A native of Miami Beach, Fla., Dermer made Aliyah in the early 1990s and is known as one of Netanyahu’s closest advisers. During his tenure as ambassador, he was considered to have been the driving force behind some of the most important diplomatic developments that have taken place in recent years, including securing long-term military assistance and missile defense funding for Israel, moving the U.S. Embassy from Tel Aviv to Jerusalem, gaining U.S. recognition of Israeli sovereignty over the Golan Heights, implementing maximum pressure against Iran, and achieving the historic Abraham Accords.
Dermer said that he was approached by multiple companies and organizations following his return to Israel a year ago, but was most drawn to Exigent, a multi-strategy investment manager with a focus on early and late-stage venture capital, private equity, distressed debt and turnarounds, real estate, financial markets arbitrage, and fund sponsorships, because of the firm’s top-notch leadership team and the quality of its global investments.
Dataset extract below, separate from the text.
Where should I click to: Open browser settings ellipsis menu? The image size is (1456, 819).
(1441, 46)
“They have been working quietly and under the radar, but I like their track record,” Dermer explained. “They are grounded, but ambitious and want to grow their portfolios, I am happy to be with them and help them grow.”
Eliezer Brender, Exigent’s CEO, told The Circuit that bringing someone of “Ambassador Dermer’s caliber on board,” was a strategic move for the company, which is made up of professionals drawn from major financial institutions worldwide. He said the company was looking to grow its operations globally and in the region, as well as become a leader in boosting the diplomatic process sparked by the Abraham Accords.
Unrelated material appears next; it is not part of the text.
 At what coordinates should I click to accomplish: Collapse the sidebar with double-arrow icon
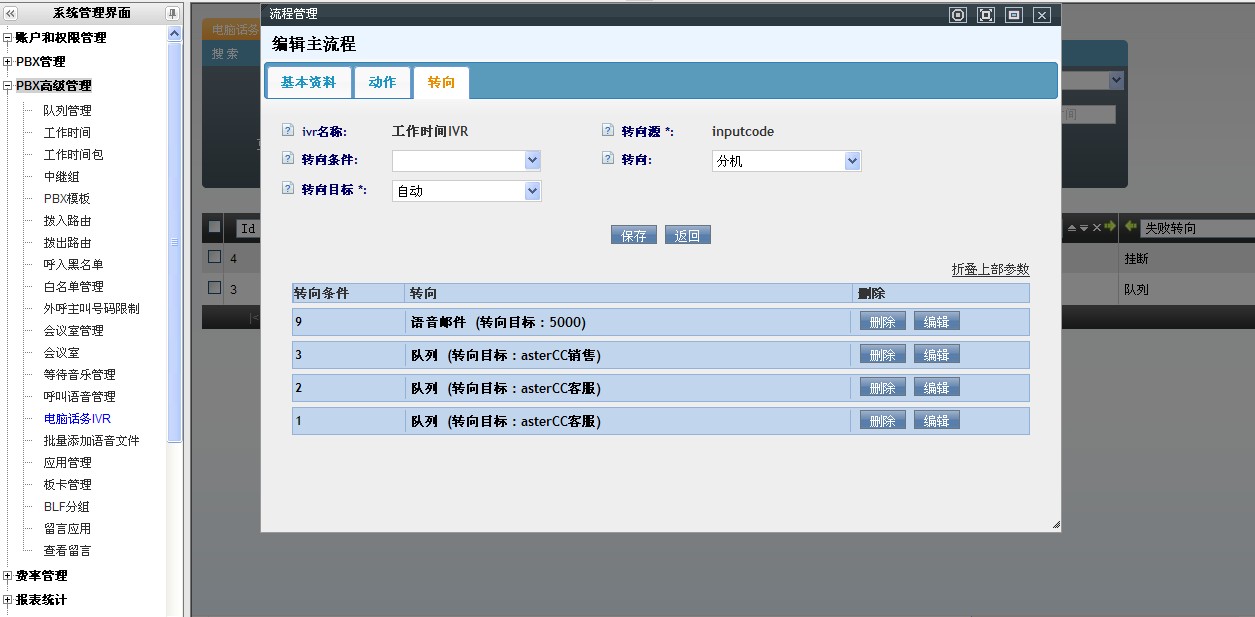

“They already had some relationships in the Gulf before I joined but the thinking is that I can really add value,” commented Dermer. “The way I look at investments in the Gulf is really as a long-term relationship and when you have trust at the highest level then you can really build something fantastic.”
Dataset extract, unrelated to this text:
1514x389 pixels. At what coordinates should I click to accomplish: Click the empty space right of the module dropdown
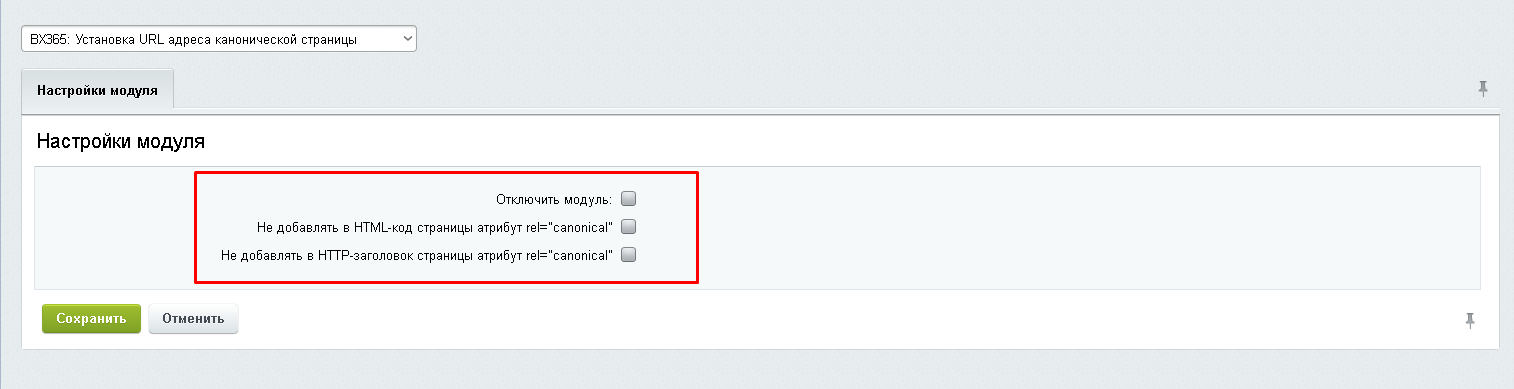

As Dermer, who holds a degree in finance and management from the Wharton School of Business at the University of Pennsylvania and a degree in philosophy, politics and economics from Oxford University, moves into the world of trade and investments, he told The Circuit that he will still dabble in diplomacy and geopolitics.
Since returning to Israel, he has been working as a non-resident distinguished fellow at the Jewish Institute for National Security of America (JINSA)’s Gemunder Center for Defense & Strategy, and last month launched a podcast, “Diplomatically Incorrect,” together with JINSA’s president and CEO, Michael Makovsky.
In addition, Dermer is working on an academic book that explores the drivers of the U.S.-Israel relationship, Israel-Diaspora affairs and some of the existential threats Israel faces as Iran draws closer to becoming a nuclear power.
“The business thing for me will not be 100 percent of my time,” the former envoy concluded. “I will continue to speak in person and on the podcast, weighing in on important global issues.”